Part of the nearly unprecedented $2 trillion COVID-19 relief package approved by Washington D.C. in late March was $350 billion earmarked as small business aid. Called the Payroll Protection Program, it would issue loans through private banks to small businesses across the country on a first-come, first-serve basis, with provisions to make sure the money lent went to making sure American workers will have jobs to come back to whenever business can at last start to return to normal.
Now in mid-April, over 1.3 million individual loans have been approved, accounting for over $296 billion of that money, and the program is expected to hit its funding ceiling by the end of Wednesday, April 15th. Treasury Secretary Steven Mnuchin has pledged to add another $250 billion to the program, which may see it last as long as May, but Congress is currently in disagreement over where that money is most needed.
Approved applicants for PPP loans have already begin receiving their funds, with few delays in the process. The program limits any delays to ten days or less after approval, or the bank involved may face punitive measures.
****************
== STUDY QUESTIONS ==
1. In the passage on the Payroll Protection Program, how much of the COVID-19 relief package was earmarked as small business aid?
2. Continue the passage on the Payroll Protection Program, picking up after its final sentence.

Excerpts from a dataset
****************
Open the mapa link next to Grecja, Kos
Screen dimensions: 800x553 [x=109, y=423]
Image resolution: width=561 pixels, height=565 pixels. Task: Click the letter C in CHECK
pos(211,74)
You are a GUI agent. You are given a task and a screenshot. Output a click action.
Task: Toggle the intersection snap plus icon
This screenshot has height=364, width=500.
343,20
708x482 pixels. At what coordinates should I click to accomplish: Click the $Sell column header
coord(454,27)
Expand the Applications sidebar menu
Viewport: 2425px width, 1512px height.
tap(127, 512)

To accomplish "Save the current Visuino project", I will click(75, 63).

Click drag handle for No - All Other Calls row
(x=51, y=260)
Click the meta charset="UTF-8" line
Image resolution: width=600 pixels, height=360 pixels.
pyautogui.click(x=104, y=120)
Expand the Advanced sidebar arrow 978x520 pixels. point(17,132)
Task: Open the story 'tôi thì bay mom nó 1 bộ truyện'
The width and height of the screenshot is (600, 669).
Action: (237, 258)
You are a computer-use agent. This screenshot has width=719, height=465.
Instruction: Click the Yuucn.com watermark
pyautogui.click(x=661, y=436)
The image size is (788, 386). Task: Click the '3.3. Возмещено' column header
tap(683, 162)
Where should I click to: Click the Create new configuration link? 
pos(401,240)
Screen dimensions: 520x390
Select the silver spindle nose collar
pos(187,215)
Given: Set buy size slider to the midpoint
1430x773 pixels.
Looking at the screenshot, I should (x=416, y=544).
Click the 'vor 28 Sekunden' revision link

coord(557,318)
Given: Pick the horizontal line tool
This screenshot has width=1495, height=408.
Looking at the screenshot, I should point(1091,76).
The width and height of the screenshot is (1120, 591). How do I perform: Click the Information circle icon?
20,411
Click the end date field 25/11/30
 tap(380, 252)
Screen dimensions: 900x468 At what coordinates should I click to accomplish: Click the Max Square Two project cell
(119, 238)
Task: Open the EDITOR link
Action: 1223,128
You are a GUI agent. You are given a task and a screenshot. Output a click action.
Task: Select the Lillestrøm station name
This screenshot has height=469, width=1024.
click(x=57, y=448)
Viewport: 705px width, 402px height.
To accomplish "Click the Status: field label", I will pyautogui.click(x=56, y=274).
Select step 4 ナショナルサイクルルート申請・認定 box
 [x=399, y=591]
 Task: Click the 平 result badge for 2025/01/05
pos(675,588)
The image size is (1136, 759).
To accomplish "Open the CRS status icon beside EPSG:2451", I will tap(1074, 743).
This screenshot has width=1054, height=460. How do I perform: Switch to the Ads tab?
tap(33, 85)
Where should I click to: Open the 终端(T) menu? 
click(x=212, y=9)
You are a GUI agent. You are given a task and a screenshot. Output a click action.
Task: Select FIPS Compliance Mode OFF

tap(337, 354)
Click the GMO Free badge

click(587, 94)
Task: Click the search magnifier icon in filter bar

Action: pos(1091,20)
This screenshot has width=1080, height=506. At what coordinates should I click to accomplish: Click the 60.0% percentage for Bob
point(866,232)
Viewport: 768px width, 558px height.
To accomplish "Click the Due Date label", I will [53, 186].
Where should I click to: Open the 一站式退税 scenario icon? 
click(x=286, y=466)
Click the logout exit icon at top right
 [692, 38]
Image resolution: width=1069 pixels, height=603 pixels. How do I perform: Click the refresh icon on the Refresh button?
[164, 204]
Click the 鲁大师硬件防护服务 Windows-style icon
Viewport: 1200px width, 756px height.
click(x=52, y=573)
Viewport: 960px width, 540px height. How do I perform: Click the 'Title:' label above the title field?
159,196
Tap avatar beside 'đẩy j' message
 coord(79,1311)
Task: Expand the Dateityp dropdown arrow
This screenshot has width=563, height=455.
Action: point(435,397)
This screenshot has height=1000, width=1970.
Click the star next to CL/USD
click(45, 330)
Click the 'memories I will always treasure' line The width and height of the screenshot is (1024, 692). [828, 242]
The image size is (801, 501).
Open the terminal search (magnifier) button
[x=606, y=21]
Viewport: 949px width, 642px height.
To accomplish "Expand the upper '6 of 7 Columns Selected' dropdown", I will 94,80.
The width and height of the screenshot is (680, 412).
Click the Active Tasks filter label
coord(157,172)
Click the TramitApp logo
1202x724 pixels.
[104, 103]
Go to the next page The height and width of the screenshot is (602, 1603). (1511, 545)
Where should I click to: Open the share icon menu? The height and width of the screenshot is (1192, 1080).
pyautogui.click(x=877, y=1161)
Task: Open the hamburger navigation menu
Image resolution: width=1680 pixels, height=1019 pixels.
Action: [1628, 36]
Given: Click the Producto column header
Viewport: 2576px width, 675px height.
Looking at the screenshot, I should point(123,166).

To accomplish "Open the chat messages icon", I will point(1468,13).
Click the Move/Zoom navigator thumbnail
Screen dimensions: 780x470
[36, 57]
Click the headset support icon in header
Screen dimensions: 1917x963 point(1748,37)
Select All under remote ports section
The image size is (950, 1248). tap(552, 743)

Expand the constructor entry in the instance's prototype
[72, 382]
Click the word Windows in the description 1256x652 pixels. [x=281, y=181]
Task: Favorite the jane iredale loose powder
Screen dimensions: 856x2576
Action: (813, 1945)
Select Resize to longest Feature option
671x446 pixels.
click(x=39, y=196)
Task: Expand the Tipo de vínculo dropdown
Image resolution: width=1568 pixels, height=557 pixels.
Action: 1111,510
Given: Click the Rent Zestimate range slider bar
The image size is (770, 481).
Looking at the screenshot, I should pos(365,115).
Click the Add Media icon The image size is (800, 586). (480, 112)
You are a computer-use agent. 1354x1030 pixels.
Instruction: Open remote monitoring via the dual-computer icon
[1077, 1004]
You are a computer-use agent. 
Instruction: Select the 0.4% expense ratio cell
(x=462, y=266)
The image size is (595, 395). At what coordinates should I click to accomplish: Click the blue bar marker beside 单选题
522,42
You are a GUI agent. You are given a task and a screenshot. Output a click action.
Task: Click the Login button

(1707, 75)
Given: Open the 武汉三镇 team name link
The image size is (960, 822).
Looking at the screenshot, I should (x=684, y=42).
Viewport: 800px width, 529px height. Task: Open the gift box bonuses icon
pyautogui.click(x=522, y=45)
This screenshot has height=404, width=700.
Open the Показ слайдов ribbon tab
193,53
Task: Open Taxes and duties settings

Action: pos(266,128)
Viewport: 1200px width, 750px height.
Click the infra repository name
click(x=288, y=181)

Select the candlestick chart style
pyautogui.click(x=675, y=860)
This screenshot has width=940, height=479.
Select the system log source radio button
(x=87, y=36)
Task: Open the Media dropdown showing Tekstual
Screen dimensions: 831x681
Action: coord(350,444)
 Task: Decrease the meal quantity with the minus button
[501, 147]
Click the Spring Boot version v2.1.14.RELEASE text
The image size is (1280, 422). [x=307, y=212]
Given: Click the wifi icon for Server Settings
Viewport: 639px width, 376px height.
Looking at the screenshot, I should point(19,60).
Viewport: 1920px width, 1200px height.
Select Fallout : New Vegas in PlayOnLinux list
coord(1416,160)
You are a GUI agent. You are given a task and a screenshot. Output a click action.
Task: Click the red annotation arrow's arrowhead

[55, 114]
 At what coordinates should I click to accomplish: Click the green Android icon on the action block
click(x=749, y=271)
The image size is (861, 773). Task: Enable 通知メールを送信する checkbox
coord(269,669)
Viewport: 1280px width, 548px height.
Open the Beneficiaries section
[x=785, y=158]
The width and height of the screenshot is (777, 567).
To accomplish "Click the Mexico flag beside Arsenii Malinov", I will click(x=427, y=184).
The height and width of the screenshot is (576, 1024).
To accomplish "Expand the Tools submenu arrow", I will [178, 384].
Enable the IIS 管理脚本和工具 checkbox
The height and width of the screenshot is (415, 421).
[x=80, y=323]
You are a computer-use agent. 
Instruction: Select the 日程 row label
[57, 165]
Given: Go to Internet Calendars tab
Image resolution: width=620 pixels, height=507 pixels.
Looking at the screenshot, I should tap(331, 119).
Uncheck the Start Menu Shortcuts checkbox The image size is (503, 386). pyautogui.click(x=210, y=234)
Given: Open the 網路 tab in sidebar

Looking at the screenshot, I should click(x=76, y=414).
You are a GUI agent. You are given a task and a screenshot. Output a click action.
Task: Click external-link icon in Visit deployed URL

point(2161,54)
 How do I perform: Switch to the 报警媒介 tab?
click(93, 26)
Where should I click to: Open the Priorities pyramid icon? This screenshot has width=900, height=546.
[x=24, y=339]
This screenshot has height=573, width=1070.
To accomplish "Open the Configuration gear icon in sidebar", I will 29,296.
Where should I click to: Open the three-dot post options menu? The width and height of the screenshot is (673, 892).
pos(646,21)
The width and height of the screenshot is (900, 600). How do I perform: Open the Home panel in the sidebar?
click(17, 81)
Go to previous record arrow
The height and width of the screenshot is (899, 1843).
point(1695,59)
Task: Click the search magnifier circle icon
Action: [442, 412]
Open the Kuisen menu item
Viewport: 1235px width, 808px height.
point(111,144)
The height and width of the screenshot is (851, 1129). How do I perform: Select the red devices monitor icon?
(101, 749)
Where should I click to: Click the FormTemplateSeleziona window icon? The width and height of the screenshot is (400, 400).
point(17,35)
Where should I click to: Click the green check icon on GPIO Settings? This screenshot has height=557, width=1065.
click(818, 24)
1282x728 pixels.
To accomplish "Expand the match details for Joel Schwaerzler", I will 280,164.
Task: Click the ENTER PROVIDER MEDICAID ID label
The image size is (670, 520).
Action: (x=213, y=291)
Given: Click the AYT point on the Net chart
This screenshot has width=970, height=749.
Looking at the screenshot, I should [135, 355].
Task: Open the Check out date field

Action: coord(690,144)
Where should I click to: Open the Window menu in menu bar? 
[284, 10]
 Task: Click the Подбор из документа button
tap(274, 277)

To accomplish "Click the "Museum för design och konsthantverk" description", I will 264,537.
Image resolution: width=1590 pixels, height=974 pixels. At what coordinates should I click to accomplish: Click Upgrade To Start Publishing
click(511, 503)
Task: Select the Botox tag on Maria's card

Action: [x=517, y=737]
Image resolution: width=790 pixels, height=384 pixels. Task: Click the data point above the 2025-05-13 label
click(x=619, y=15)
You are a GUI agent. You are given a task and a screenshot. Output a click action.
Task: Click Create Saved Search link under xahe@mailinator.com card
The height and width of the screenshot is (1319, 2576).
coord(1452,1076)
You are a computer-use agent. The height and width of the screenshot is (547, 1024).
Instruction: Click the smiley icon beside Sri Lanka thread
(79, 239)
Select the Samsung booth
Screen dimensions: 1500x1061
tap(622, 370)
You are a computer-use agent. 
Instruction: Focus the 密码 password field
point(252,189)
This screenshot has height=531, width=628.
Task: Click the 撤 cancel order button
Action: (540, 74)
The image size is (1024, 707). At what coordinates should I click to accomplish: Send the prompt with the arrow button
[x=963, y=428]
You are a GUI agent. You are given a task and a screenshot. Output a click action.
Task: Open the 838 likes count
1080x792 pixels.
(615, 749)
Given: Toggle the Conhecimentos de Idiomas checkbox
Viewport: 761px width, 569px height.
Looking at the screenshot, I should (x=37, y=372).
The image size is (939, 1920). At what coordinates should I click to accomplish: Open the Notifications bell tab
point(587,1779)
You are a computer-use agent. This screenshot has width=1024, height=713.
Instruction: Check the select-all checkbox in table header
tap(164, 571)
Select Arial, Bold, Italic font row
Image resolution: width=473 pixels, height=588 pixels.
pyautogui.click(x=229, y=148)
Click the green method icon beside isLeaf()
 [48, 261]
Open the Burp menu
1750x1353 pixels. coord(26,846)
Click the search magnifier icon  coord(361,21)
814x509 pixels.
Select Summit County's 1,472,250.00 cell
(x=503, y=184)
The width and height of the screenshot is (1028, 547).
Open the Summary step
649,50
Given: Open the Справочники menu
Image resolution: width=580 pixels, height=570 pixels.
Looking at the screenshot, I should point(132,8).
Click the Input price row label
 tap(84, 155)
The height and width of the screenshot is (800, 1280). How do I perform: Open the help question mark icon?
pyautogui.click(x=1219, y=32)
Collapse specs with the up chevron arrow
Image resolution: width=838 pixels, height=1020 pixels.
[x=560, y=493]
****************
== ANSWERS BY ITEM ==
1. $350 billion

2.
“It’s a tremendous program to keep our business afloat,” said David Burman, CFO of one recipient, a brewer in New York which had to furlough over a quarter of its workers without pay. “It’s having the assets to hire and keep people on staff, especially as our cash flow has shifted and we are dealing with longer terms with accounts and vendors.”
Like many recipients, Burman’s brewery will use the loan to keep those furloughed workers on the payroll for at least eight weeks, paid and with benefits, so they don’t lose them to job-seeking in the interim. To most, the benefits are probably more valuable than the paychecks, especially while health-care concerns are at an all-time high.